Ben a-knockin’ around,
Fer a man from San Juan,
Putty considable frequent—
Jes’ catch onter that streak o’ the dawn!
Right thar lies my home—
Right thar in the red—
I could slop over, stranger, in po’try
Would spread out old Shakspoke cold dead.
Stranger, you freeze to this: there aint no kinder gin-palace,
Nor no variety-show lays over a man’s own ranche.
Maybe it hain’t no style, but the Queen in the Tower o’ London
Aint got naathin’ I’d swop for that house over thar on the hill-side.
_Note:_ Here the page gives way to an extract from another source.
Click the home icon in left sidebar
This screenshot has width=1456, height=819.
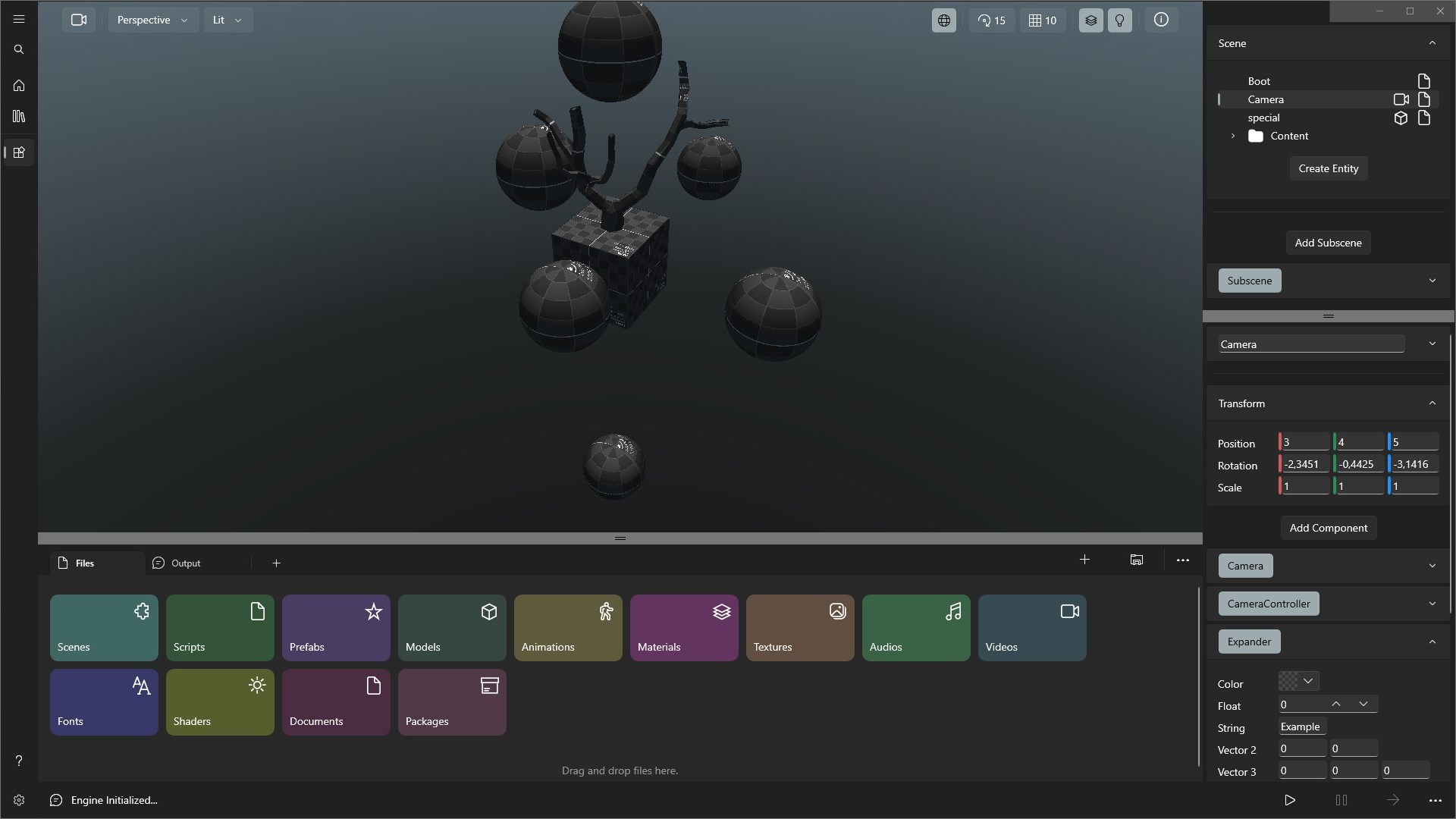[x=19, y=86]
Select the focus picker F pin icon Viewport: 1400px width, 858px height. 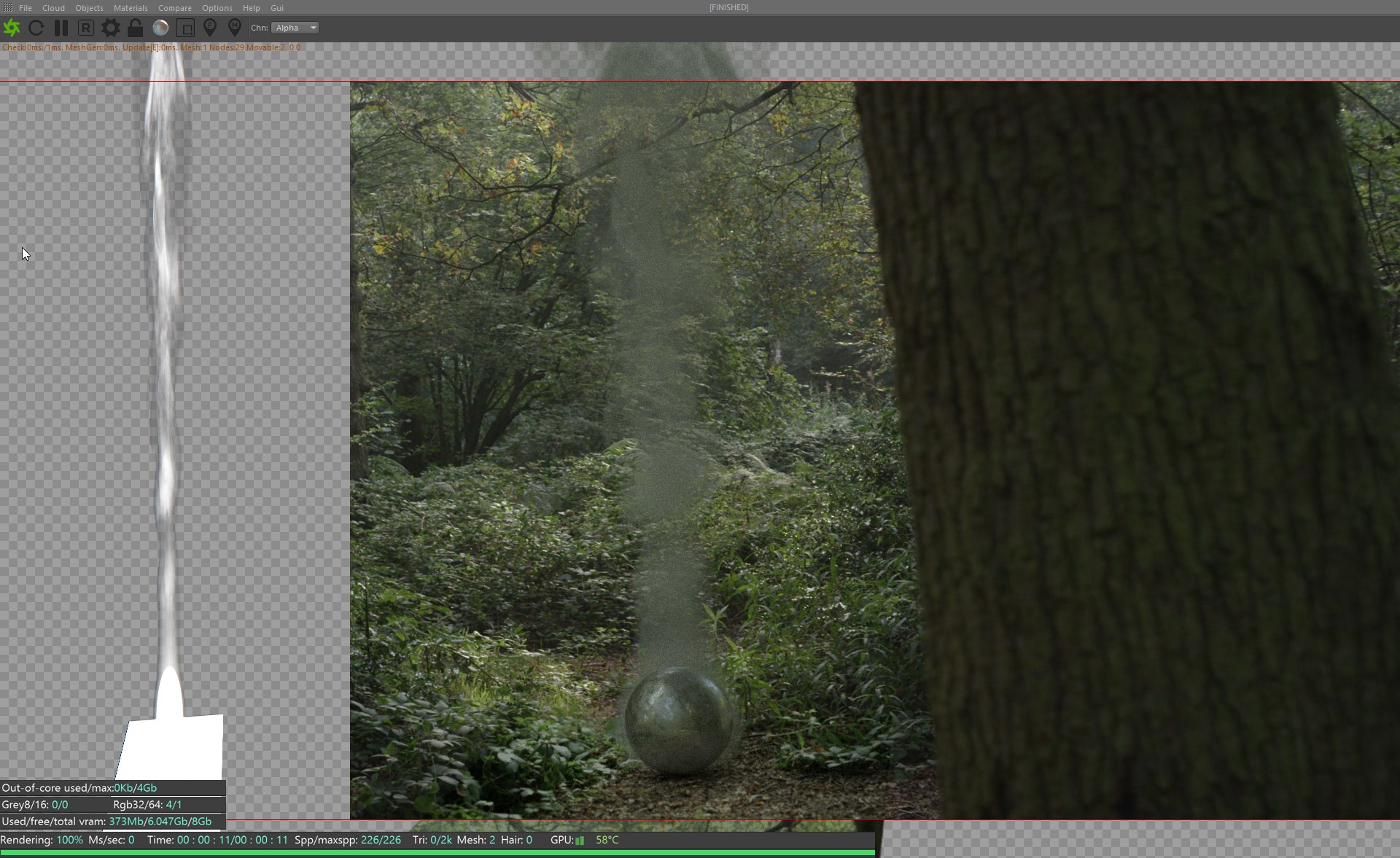tap(210, 28)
Thar is my ole gal, ’n’ the kids, ’n’ the rest o’ my live-stock;
Thar my Remington hangs, and thar there’s a griddle-cake br’ilin’
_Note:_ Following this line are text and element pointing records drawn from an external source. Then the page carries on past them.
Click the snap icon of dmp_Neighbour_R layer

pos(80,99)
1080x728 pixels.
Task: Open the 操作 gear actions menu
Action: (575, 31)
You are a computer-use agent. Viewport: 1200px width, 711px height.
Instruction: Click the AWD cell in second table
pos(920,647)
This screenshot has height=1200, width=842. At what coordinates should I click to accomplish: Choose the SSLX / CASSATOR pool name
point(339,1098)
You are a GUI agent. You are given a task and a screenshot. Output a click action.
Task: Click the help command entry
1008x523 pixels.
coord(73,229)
Fer the two of us, pard—and thar, I allow, the heavens
Smile more friendly-like than on any other locality.
Stranger, nowhere else I don’t take no satisfaction.
Gimme my ranch, ’n’ them friendly old Shanghai chickens—
I brung the original pair f’m the States in eighteen-’n’-fifty—
Gimme them, and the feelin’ of solid domestic comfort.
Yer parding, young man—
But this landscape a kind
Er flickers—I ’low ’twuz the po’try—
I thought thet my eyes bed gone blind.
* * * * *
Take that pop from my belt!
Hi, thar—gimme yer han’—
Or I’ll kill myself—Lizzie! she’s left me—
Gone off with a purtier man!
Thar, I’ll quit—the ole gal
An’ the kids! run away!
I be derned! Howsomever, come in, pard—
The griddle-cake’s thar, anyway.
To “Auld Willie.”
(After Bret Harte’s “The Return of Belisarius.”)
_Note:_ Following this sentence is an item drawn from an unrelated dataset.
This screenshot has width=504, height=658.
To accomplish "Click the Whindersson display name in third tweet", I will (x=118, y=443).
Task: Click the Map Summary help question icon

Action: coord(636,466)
So again you’ve been at it, old fellow,
The old game of four years ago;
You’ve given the Tories a drubbing;
You’ve had, so it seems, quite a go.
By Jove! and you were down upon them,
Denouncing, and all that, you know;
But what about Egypt, old fellow,
And those vows of yours four years ago?
Ah! it’s far, far from jolly, old fellow,
To think it is four years ago,
And scarcely a measure effected,
Attempted, and all that, you know!
You denounce Lords and Tories with vigour;
But for all your palaver, I trow,
Matters are about much of a muchness
To-day, they were four years ago!
Avonicus.
The Weekly Dispatch, September 14, 1884.
(Parody Competition).
Bret Harte’s prose writings have been frequently parodied, and several examples will be given when the subject of prose parodies is reached. One of the best of these occurs on page 156 of The Shotover Papers for November, 1874; it is entitled “His Finger.”